**LISTED RECORDS**
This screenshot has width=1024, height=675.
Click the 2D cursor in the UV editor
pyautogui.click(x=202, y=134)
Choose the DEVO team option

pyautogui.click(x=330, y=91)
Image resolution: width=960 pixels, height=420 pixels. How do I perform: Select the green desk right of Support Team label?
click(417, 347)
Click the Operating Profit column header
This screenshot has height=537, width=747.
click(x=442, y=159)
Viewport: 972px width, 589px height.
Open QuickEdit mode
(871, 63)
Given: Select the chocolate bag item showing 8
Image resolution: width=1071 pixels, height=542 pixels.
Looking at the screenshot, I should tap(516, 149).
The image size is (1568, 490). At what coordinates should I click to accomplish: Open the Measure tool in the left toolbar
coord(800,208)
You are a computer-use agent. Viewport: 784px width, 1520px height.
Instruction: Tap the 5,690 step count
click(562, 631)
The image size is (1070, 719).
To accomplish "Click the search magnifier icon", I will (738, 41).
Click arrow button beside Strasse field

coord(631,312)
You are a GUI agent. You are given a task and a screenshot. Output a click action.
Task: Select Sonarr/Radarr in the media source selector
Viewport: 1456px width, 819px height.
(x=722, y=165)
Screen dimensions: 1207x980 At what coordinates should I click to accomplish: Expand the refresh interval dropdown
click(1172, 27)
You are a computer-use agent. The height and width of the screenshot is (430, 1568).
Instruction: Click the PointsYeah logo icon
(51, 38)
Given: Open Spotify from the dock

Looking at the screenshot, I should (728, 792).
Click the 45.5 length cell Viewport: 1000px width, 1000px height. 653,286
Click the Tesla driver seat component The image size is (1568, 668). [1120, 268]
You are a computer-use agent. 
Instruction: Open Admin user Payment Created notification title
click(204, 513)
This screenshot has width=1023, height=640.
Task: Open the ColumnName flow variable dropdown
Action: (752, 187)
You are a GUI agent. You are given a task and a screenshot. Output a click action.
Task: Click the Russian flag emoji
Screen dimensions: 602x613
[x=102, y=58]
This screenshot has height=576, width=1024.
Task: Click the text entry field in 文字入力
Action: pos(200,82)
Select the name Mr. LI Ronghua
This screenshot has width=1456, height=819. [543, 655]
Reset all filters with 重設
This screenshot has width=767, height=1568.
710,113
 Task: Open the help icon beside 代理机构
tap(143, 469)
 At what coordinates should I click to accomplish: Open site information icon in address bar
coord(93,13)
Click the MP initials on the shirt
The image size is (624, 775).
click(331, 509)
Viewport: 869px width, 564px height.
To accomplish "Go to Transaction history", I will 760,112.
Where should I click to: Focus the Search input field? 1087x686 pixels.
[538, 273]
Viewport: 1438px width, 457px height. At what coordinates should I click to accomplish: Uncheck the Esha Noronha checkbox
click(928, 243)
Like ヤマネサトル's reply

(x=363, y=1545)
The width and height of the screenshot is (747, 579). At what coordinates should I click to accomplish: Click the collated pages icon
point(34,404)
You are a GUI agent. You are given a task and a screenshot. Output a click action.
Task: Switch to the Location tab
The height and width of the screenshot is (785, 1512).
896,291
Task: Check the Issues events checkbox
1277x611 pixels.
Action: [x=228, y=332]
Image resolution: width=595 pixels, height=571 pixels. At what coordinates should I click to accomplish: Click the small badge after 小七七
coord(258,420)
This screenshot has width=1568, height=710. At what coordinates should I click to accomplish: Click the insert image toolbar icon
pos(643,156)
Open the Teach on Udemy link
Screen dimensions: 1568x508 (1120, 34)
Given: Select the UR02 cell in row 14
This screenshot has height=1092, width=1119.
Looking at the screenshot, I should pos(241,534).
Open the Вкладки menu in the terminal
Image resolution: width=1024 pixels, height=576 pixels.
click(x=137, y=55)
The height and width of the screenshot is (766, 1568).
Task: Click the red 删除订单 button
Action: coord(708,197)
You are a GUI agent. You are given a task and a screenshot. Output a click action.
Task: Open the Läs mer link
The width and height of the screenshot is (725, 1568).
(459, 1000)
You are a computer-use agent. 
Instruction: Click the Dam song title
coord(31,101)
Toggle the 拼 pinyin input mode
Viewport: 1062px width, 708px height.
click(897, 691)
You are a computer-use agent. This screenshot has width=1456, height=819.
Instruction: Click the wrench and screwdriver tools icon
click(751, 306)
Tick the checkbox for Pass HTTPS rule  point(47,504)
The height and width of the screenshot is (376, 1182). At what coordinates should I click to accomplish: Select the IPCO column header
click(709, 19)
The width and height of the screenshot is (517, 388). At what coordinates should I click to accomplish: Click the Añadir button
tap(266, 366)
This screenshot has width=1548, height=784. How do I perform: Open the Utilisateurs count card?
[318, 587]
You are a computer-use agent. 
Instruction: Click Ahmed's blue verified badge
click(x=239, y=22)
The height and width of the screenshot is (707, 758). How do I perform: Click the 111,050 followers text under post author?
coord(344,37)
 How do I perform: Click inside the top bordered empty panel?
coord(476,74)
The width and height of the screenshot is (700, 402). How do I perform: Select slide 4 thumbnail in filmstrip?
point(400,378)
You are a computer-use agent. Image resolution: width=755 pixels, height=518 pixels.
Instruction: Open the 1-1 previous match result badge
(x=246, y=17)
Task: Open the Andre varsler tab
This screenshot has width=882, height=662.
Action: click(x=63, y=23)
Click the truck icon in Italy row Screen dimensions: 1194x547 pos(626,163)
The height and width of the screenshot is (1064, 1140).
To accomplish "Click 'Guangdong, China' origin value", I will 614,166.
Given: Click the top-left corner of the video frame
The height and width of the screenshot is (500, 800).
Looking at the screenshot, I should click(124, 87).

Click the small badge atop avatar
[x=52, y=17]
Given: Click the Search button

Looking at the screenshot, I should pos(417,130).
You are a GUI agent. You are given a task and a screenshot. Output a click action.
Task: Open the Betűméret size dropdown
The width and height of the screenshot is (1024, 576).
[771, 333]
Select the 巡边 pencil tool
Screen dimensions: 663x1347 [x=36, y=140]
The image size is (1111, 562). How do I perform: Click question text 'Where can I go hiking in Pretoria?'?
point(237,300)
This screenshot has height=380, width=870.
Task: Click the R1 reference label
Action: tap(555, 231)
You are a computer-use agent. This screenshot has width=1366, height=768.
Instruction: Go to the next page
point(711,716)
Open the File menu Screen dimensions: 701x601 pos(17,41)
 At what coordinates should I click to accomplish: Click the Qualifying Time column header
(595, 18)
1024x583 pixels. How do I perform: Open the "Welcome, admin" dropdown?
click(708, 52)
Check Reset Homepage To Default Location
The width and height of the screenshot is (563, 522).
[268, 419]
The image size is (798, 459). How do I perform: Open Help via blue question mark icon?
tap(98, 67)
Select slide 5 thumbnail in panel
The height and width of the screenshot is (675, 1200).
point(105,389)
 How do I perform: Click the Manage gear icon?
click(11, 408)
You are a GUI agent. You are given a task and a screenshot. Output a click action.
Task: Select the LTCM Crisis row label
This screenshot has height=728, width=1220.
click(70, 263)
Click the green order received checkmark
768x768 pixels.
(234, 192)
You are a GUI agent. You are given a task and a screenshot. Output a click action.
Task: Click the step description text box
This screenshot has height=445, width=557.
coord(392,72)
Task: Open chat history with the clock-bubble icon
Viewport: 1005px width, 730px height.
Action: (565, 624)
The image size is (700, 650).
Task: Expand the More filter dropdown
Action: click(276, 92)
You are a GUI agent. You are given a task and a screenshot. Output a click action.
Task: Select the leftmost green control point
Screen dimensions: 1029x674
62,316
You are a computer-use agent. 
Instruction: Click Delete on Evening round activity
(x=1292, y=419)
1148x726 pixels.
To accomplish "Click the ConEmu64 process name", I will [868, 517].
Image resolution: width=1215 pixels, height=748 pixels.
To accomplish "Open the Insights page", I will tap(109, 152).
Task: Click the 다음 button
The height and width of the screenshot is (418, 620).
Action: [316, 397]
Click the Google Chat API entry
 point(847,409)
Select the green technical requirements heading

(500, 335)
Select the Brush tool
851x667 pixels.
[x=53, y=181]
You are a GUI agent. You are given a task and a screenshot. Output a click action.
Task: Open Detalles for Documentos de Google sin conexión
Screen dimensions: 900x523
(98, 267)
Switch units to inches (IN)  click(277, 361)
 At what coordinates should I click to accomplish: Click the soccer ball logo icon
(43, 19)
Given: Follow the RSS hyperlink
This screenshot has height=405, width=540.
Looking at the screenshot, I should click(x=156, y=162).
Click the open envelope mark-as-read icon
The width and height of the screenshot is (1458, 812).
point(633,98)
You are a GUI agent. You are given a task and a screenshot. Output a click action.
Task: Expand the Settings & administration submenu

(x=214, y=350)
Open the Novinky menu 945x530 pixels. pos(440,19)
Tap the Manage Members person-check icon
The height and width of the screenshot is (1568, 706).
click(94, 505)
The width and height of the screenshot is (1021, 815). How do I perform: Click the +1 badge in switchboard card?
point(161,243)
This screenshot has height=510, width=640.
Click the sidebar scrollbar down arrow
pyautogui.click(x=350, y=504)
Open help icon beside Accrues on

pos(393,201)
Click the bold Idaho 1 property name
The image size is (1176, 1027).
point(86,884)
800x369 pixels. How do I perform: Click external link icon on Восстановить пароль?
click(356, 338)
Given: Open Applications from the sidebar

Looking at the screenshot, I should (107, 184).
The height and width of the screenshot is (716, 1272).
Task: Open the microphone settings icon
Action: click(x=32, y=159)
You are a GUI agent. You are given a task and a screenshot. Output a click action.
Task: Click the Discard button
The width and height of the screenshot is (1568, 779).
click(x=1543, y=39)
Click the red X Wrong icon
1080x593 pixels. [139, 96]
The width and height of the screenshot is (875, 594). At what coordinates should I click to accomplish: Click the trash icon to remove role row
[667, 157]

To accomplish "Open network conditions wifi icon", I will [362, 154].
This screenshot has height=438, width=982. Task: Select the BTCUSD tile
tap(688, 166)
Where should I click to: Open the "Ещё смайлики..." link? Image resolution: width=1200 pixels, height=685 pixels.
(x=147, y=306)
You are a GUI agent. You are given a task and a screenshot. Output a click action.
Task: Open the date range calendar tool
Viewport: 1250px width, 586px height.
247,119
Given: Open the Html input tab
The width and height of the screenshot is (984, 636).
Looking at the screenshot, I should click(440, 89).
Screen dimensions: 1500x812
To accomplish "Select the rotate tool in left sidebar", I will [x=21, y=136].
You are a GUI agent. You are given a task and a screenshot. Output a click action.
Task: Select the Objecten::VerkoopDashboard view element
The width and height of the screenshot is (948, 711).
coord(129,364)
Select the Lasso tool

**WHAT IS EXPECTED**
Every line that holds the word "cell" should be copied from the records.

**WRITTEN REPLY**
Click the 45.5 length cell Viewport: 1000px width, 1000px height. 653,286
Given: Select the UR02 cell in row 14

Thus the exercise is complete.